Kathryn is now a teaching assistant and wrote the book in the hope that it would help some teachers to identify dyscalculic pupils. One mother who read it wrote to her saying that the book has improved her relationship with her dyscalculic daughter.
In her spare time, Kathryn frequents the Dyscalculia Forum, introducing herself to new people and offering support.
I was touched that two people with dyscalculia had taken the trouble to email me and share their stories, especially since my original blog post was so harshly worded. They prompted me to start hosting comments on my blog, and the first comment I got was from a third dyscalculic person, again a member of the forum who wanted to give me more information about dyscalculia.
My scathing words were about the Dyscalculia Forum as an organisation and its aggressive, counterproductive behaviour on Twitter. But the people who contacted me have reminded me that sometimes our view of an organisation is partial, based on an individual’s choices rather than on organisational choices. (My post about customer service makes the point that it’s usually the other way round, but that’s by the by.)

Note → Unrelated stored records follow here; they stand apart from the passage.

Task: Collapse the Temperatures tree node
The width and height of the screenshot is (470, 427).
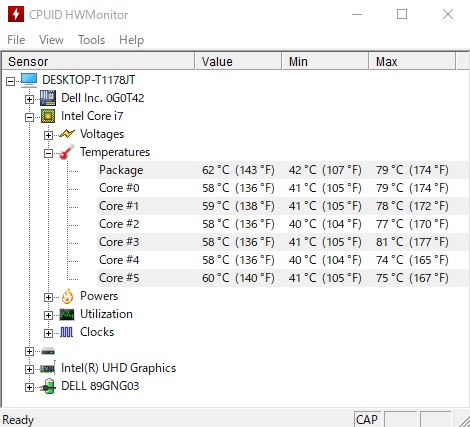Action: click(48, 153)

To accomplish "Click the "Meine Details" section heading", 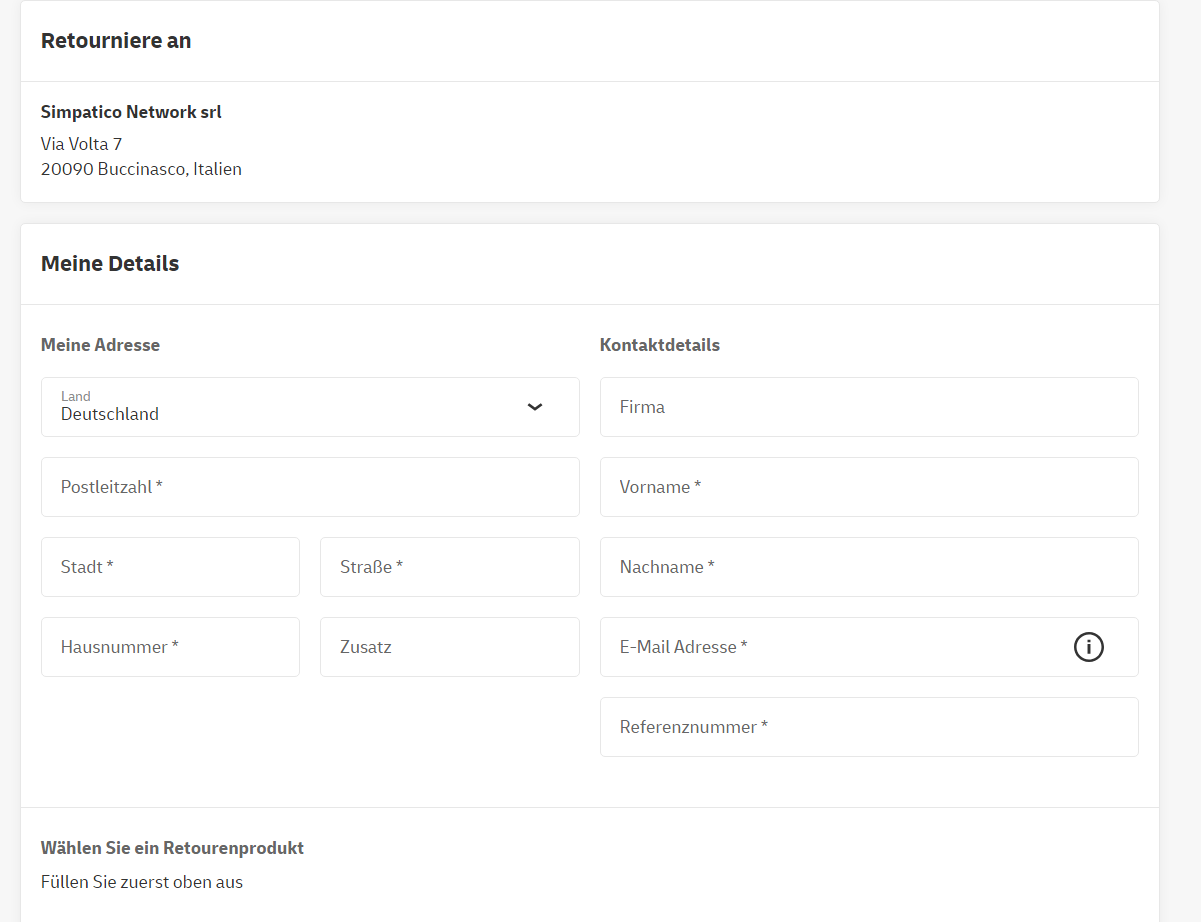I will 110,264.
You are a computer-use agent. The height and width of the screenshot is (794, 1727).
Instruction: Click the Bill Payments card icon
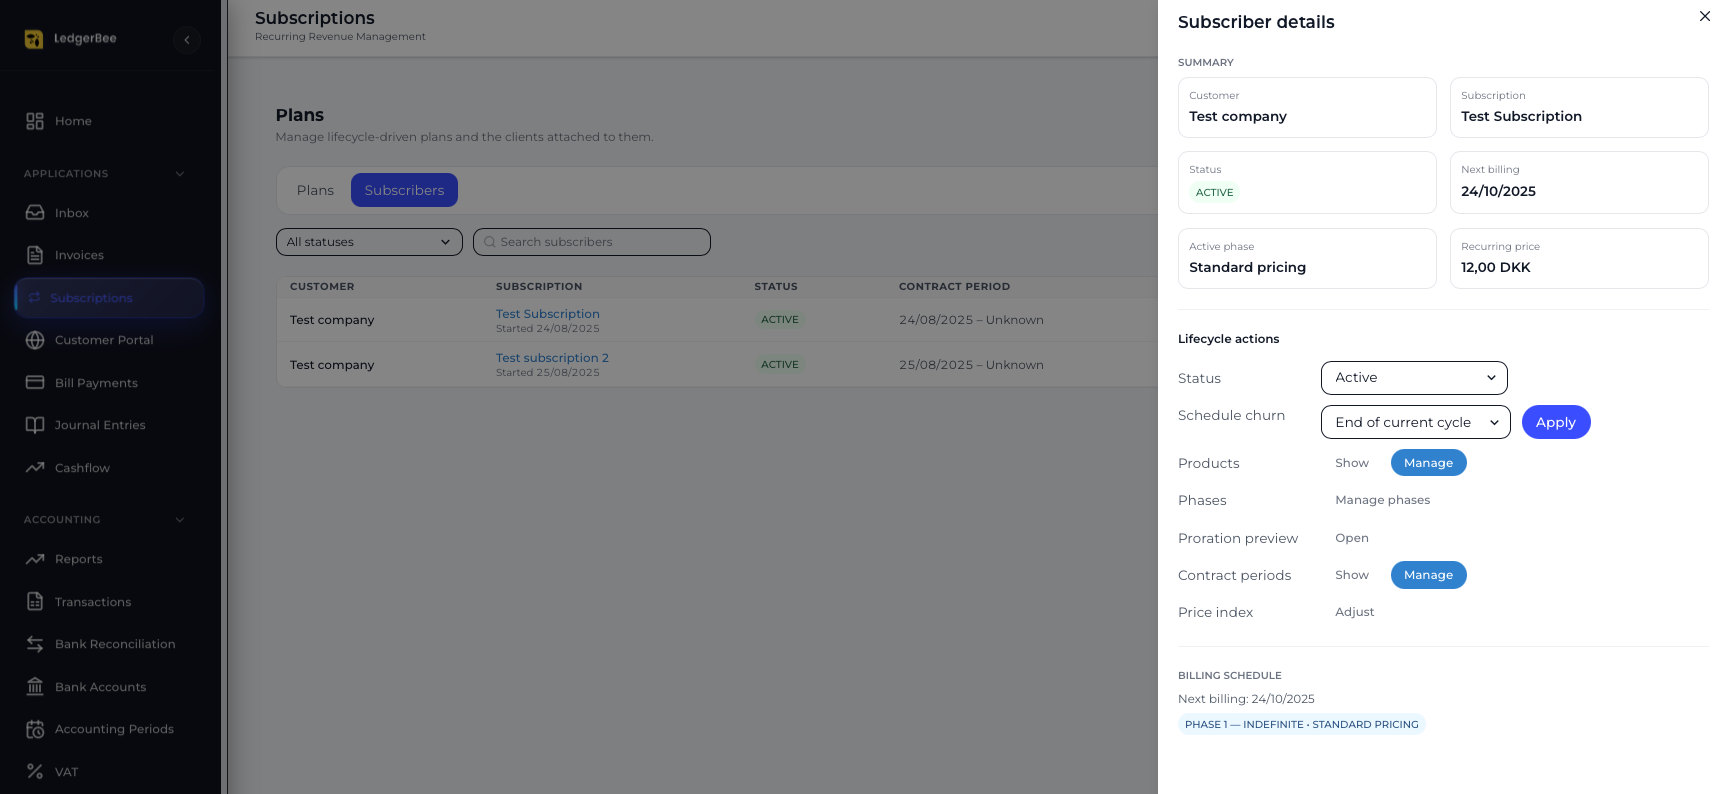35,383
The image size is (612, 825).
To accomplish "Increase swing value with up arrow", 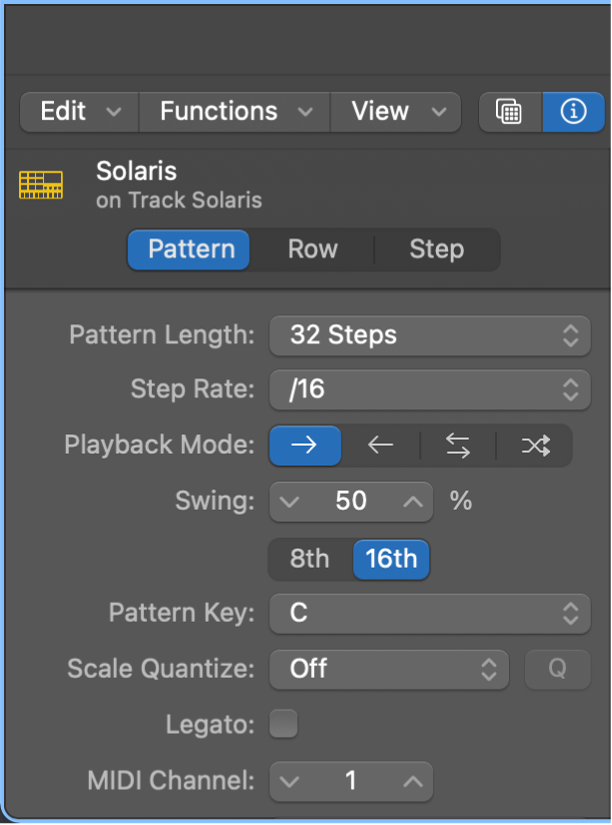I will click(x=412, y=501).
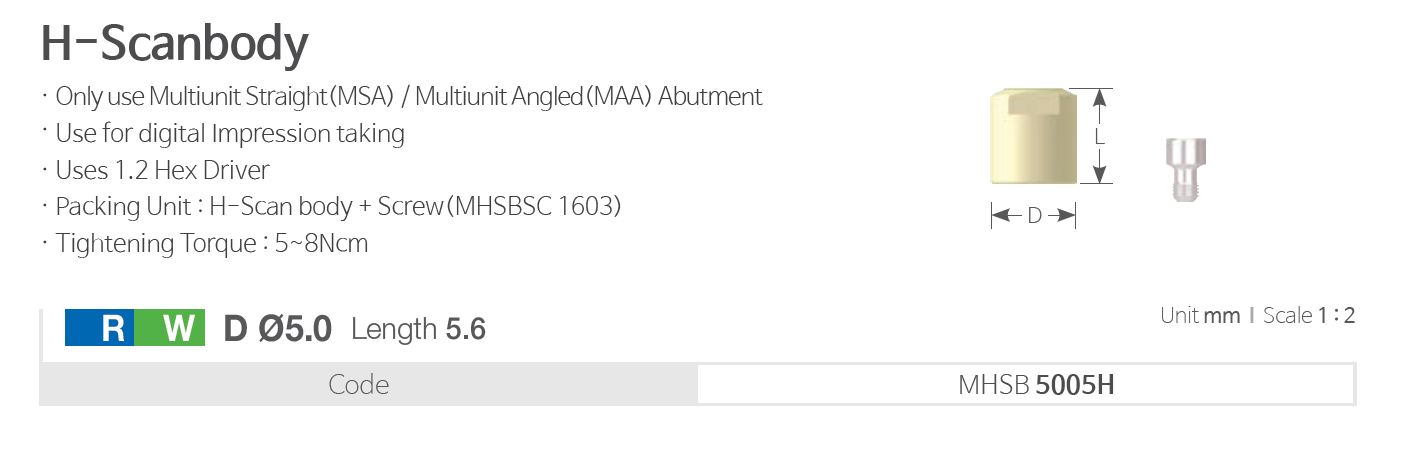Click the Scale 1:2 text
This screenshot has height=470, width=1423.
tap(1309, 316)
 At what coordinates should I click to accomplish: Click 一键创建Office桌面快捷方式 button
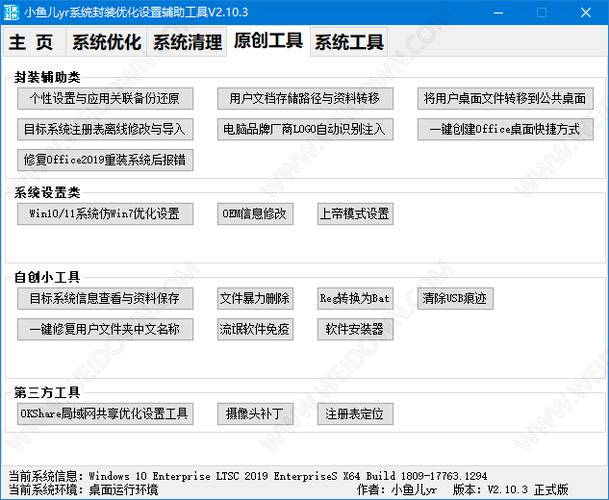pos(506,129)
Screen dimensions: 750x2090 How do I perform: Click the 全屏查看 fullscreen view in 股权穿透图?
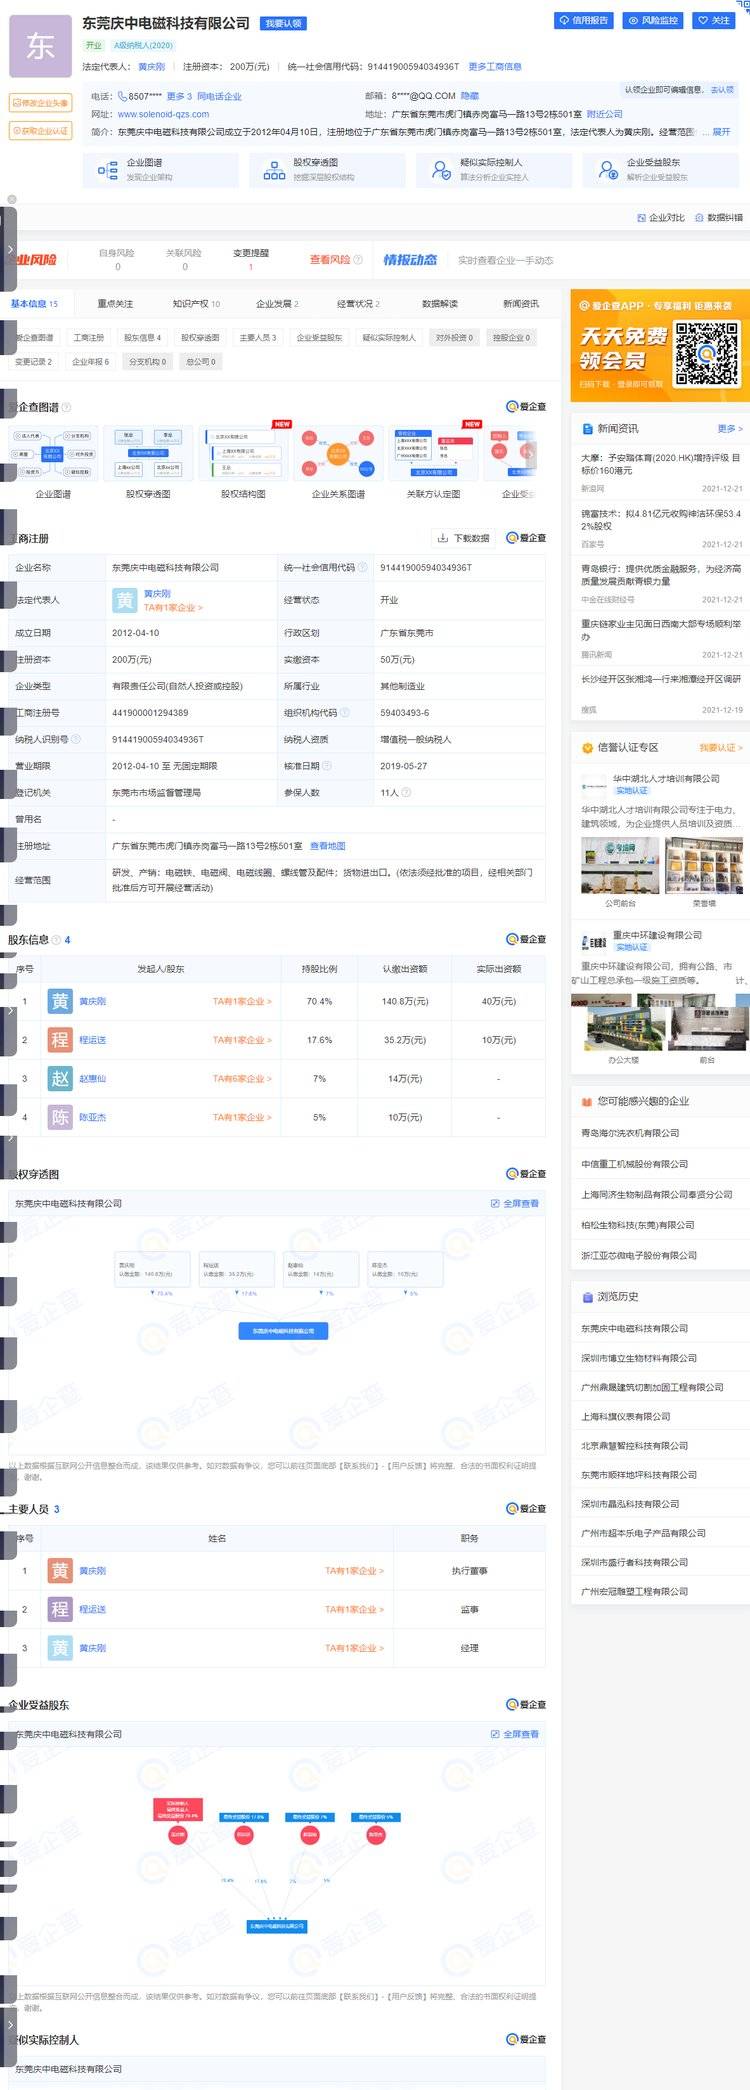(x=514, y=1203)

The Dyscalculia Forum is more than the people who were rude to me on one day back in March. It’s also made up of amazing people like Alexa, Kathryn and Addy, who are trying to support other people with dyscalculia while living with the condition themselves. I want to thank them for getting in touch with me, for being friendly and helpful and keen to explain. It would have been easy to respond to my criticism with aggression, but all three of them chose not to. Thank you.
Edited shortly after posting to add this note: Alexa has been in touch asking me to make it clear that her involvement in research at UCL is as a research subject. She is not conducting the research herself.